§ **What the task requires**
Count the lines in the records below that contain the word "agent", and reply with only that number.

§ **Data under study**

>>>

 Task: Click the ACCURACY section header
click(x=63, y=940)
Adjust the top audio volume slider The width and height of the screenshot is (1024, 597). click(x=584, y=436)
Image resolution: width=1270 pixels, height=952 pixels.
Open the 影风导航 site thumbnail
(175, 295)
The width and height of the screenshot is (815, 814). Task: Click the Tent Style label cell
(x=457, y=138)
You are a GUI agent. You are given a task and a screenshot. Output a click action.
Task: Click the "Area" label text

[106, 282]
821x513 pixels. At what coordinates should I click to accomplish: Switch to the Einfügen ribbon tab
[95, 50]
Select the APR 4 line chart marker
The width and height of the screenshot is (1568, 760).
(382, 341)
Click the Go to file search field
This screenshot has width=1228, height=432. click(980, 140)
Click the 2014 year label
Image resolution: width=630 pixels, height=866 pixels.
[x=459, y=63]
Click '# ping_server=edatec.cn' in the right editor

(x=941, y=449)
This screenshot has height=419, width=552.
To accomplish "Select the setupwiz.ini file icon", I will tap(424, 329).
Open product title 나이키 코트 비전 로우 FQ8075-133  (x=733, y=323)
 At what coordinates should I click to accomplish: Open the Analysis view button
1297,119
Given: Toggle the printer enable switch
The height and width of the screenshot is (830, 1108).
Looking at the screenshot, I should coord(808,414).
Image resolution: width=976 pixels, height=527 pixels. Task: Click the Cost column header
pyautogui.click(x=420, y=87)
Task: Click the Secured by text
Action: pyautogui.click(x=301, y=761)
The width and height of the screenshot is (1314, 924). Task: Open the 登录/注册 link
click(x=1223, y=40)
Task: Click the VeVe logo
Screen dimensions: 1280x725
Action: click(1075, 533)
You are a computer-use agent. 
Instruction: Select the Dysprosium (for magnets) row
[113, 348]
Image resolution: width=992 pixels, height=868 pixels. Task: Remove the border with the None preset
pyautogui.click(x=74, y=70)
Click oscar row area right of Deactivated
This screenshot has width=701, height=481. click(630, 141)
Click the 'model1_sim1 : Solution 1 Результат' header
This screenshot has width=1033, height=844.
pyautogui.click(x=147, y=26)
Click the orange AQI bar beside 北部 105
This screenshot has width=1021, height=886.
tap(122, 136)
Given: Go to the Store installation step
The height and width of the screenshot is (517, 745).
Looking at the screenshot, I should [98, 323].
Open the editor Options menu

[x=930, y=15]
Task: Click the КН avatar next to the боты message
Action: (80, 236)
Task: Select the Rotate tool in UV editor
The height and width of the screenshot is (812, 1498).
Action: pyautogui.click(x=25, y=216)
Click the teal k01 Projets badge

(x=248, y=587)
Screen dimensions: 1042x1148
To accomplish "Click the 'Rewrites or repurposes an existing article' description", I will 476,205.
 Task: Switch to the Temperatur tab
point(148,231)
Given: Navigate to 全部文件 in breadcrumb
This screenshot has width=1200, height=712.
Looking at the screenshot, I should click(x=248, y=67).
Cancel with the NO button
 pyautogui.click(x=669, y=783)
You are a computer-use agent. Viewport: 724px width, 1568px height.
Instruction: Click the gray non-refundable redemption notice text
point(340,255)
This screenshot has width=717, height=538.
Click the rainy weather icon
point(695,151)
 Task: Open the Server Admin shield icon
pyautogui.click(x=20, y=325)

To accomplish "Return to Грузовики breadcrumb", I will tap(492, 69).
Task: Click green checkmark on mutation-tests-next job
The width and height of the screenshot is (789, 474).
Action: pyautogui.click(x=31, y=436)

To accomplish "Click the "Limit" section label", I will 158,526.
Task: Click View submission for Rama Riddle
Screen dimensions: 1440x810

<<<

§ **Solution to the problem**
3